Villain: An interesting take on the concept of villainy
Mohanlal's latest may not be a thrilling edge-of-the-seat outing, but it takes a different route, one that is enjoyable
To begin with, B Unnikrishnan's Villain isn't the kind of movie where the sole aim of the protagonist is to rough up the antagonist or to rise above the system or even establish a sense of righteousness, just because he happens to be the 'hero'. Rather, it attempts to reinvent the concept of hero and villain. While this may not exactly answer its box office expectations, it does satiate our quest for a different cinematic experience.
Cast: Mohanlal, Vishal, Hansika, Rashi Khanna
Director: B Unnikrishnan
This is achieved through creating a protagonist with a solid sense of virtue, but one who doesn't exactly play to the gallery. Mohanlal's Mathew Manjooran is not cast in your popular hero mould, for he doesn't take the path of vengeance and wreak havoc. Instead, he has another take on the subject. While that may not be what Mohanlal's fans will expect, one should learn to love that point of view too. In fact, Mathew's character is a brilliant construct. An ex-cop who is mourning the death of his wife and daughter, Mathew decides to take voluntary retirement but gets involved in a murder mystery. As he attempts to tie the loose ends together, he finds himself taking on Shaktivel Palaniswamy (Vishal), whose idea of justice (or alternate justice) clashes with his own.
While this cat-and-mouse game goes on, it is the parallel narrative that catches our interest. He may be a cop, but Mathew questions the popular sense of right and wrong.
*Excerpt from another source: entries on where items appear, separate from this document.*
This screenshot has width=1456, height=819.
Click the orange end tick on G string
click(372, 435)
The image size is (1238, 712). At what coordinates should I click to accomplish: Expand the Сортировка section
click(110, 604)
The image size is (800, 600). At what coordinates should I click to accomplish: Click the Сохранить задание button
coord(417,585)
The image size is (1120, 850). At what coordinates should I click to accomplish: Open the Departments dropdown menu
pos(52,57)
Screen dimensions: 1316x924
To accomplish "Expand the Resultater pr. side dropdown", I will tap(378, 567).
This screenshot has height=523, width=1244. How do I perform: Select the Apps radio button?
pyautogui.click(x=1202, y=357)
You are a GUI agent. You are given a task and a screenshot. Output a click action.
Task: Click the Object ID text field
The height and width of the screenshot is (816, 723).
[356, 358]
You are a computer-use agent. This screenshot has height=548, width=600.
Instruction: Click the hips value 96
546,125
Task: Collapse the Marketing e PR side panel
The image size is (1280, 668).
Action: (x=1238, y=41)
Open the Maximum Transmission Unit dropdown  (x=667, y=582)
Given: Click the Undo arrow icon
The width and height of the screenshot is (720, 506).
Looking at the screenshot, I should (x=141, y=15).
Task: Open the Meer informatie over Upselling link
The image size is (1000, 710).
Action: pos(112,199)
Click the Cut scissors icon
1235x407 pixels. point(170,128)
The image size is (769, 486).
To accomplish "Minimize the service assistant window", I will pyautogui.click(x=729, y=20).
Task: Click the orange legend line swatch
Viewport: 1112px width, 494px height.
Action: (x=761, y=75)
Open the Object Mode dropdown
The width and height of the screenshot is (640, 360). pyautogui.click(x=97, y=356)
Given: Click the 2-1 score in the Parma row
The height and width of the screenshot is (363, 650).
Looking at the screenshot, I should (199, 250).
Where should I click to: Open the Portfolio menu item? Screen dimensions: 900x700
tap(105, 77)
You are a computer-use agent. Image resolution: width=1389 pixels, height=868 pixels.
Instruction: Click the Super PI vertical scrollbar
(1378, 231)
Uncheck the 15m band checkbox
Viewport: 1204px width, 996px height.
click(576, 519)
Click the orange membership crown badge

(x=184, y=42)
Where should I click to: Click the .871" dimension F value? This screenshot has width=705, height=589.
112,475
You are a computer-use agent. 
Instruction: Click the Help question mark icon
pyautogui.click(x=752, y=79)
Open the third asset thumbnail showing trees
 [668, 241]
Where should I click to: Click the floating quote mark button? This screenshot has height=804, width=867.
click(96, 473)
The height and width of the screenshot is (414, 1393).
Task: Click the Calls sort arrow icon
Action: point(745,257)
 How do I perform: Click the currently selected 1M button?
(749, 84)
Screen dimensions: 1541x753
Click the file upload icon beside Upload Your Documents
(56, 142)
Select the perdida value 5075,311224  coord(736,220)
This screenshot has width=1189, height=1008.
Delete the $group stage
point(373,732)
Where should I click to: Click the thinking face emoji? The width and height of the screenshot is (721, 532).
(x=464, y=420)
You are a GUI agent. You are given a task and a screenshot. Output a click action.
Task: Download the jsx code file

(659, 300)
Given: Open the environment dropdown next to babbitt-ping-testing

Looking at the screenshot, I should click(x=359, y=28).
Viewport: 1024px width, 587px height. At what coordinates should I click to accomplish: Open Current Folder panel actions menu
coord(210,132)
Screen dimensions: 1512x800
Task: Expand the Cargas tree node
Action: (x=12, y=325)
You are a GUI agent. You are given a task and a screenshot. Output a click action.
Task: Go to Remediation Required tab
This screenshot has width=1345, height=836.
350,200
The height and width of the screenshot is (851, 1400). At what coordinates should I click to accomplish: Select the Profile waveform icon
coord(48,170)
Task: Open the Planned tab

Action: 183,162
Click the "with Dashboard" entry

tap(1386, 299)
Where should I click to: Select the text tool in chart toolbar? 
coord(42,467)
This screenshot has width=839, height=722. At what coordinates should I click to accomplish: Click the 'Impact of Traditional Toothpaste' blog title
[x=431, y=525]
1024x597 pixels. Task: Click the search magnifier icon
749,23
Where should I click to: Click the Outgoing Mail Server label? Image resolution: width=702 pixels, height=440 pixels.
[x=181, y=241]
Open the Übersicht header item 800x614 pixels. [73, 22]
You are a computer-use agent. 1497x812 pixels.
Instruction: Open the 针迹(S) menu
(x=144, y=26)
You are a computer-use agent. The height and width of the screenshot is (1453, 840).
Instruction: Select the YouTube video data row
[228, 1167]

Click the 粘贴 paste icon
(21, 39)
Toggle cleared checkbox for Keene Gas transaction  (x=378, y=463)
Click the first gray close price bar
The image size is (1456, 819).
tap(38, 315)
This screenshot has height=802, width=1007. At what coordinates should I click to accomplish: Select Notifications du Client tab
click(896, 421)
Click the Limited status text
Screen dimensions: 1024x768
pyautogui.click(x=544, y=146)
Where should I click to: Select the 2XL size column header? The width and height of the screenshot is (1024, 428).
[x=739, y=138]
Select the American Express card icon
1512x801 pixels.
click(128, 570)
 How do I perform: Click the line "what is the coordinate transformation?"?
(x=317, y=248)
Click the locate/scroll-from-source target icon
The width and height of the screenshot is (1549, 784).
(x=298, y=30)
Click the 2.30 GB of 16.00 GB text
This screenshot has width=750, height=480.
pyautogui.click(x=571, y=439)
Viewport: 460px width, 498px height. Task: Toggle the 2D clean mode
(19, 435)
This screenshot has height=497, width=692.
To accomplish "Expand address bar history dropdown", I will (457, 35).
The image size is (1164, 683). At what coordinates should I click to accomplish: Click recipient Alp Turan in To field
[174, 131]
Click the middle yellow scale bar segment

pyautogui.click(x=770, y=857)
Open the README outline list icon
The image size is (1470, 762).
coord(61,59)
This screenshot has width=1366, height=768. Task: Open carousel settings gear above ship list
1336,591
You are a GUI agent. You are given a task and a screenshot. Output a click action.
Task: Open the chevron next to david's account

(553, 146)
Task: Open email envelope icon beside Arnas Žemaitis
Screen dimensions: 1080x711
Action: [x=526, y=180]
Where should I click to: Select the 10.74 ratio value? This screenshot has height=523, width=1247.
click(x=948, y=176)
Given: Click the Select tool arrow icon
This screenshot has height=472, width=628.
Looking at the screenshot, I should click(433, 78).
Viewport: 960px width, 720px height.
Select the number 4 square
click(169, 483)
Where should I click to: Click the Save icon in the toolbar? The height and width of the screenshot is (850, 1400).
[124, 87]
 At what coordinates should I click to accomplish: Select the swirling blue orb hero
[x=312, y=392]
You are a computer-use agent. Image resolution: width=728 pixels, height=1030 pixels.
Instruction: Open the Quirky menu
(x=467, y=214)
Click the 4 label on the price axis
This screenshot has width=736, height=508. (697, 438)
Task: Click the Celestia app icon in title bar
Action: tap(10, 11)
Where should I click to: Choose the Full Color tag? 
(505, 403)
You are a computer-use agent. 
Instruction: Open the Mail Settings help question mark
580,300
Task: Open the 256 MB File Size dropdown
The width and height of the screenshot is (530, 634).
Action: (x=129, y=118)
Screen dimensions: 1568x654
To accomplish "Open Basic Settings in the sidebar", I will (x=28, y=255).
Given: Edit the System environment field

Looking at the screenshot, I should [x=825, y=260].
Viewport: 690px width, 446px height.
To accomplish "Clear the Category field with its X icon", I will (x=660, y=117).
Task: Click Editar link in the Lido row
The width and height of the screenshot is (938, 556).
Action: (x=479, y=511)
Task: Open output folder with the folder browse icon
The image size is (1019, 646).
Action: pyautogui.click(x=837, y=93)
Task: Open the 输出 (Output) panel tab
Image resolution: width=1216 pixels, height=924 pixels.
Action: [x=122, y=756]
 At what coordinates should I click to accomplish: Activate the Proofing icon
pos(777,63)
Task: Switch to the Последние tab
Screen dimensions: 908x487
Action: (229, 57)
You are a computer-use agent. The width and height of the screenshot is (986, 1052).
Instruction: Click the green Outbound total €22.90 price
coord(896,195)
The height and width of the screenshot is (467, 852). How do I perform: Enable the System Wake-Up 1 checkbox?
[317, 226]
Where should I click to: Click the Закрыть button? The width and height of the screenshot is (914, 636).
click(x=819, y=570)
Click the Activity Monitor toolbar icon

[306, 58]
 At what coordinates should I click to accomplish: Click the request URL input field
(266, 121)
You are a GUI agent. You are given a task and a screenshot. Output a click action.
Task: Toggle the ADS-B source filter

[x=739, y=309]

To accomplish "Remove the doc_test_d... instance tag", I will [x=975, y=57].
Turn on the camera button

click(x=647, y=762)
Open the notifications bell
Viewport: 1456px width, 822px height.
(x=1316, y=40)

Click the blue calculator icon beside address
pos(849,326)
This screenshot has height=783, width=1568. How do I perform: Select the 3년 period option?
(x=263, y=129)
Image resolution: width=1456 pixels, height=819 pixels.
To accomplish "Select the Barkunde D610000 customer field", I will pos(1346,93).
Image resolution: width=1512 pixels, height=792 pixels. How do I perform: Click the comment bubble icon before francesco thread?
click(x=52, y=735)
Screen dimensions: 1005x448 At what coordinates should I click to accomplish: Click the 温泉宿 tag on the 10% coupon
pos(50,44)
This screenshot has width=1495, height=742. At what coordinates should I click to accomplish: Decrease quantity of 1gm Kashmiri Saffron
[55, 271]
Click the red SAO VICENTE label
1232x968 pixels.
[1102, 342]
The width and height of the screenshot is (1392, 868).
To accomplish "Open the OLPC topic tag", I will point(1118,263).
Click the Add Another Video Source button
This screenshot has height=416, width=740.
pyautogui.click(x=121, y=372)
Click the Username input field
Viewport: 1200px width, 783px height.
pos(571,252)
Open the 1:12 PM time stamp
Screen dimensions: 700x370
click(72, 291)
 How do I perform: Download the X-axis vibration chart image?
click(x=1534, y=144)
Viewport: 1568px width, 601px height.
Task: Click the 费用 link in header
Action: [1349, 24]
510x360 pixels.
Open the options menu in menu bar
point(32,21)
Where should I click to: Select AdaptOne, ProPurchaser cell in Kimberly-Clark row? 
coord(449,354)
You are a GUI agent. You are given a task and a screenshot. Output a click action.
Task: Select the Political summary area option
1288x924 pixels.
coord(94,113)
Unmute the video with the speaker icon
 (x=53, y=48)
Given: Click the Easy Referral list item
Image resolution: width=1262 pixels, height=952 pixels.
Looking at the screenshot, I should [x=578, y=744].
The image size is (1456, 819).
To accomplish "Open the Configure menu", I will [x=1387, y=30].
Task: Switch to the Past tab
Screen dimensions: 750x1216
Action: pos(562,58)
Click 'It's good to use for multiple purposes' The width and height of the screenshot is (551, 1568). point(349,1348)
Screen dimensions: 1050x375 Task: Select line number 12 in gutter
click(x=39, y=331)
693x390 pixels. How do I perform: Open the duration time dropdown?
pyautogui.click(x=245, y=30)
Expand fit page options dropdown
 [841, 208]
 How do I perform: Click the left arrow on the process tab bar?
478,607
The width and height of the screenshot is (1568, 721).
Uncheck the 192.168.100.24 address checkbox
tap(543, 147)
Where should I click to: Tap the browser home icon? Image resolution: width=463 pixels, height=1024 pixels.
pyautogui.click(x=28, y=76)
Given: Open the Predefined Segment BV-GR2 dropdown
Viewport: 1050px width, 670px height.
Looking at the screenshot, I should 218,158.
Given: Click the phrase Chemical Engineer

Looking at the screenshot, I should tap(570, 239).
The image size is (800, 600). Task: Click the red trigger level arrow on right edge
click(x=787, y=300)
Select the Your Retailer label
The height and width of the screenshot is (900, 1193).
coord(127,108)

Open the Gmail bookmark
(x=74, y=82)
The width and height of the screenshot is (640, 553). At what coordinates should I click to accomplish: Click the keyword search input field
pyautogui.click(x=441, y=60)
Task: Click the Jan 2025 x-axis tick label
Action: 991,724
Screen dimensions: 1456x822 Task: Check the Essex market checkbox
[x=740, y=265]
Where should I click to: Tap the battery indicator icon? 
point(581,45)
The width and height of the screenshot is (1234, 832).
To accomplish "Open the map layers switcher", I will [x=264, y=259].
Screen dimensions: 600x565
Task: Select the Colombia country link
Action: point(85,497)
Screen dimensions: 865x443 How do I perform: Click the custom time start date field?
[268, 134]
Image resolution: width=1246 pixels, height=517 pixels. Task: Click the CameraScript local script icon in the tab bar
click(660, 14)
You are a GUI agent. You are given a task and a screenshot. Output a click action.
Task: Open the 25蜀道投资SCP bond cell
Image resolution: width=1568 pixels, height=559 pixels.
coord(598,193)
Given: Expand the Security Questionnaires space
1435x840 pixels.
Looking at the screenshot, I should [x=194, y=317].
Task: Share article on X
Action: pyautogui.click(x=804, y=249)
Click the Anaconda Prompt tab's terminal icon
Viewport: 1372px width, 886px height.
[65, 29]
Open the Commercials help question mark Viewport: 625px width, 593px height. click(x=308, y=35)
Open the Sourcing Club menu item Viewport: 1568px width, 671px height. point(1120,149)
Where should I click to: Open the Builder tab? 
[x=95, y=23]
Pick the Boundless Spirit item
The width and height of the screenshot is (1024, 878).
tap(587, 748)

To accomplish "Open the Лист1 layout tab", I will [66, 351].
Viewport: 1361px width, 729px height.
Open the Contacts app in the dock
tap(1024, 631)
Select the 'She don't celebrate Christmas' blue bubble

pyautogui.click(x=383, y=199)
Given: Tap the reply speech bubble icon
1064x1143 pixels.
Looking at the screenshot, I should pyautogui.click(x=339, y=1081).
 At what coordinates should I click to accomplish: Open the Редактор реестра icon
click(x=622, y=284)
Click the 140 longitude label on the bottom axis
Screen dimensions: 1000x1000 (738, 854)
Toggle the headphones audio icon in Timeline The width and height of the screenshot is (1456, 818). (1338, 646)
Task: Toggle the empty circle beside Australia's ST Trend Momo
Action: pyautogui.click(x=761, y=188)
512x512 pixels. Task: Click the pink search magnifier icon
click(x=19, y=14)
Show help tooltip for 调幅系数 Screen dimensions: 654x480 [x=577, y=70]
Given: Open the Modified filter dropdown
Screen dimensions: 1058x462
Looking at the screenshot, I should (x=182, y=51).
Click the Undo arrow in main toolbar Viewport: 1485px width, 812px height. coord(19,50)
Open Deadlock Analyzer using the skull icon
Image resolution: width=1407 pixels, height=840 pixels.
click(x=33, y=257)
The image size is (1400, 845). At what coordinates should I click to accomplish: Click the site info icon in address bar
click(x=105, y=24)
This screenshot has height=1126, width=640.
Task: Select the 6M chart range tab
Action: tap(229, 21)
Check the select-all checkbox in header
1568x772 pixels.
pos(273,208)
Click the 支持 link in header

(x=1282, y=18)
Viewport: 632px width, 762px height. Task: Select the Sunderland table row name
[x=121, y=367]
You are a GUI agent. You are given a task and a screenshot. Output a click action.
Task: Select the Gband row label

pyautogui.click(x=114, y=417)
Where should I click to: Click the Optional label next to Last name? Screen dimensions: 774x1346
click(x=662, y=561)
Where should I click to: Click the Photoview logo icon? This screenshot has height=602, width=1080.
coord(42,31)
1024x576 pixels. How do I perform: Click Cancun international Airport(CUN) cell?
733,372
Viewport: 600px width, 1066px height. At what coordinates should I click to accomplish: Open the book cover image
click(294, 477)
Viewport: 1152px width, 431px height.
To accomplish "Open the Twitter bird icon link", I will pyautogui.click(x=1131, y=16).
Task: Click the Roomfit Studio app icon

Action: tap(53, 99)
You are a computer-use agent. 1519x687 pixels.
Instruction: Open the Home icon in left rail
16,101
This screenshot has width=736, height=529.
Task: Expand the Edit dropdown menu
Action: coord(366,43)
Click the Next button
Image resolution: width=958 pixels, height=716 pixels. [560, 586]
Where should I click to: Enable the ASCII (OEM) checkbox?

In an elaborate and key sequence involving Shaktivel and Mathew, the director effectively opens up a debate in this regard. While Shaktivel is adamant in his stance on seeking revenge, Mathew's wisdom is above such shallow feelings. He says: "Revenge destroys the one who takes it." This well-scripted sequence ends with Mathew exhorting Shaktivel to find the hero, rather than the villain, in himself.
It is such emotional sequences that work in the favour of Villain. Like an extremely emotional scene between Mathew and his wife Neelima (Manju Warrier) at the hospital. Here, it is the concept of love that takes another meaning altogether.
That Mohanlal is brilliant as Mathew would be an understatement here. His subdued performance lifts the character to another level, communicating volumes with little or no expression. And, it is his charisma that conceals the movie's many flaws, including its cliches. Vishal, meanwhile, puts up an engaging debut, as does Hansika. Manju, as Neelima, has a good chemistry with Mohanlal. The film also benefits from its technical brilliance.
Many might criticise Villain for its slow pace, which is disappointing for a cop story. But, then, when a movie deals with grey areas of life, it is not easy to be taut and steady. However, the real problem is the many times the narrative takes an illogical turn. Like in the portion where Mathew zeroes in on Shaktivel. If only these loopholes had been plugged, Villain would have been a better thriller.
All said, Mohanlal's latest may not be a thrilling edge-of-the-seat outing, but it takes a different route, one that is enjoyable.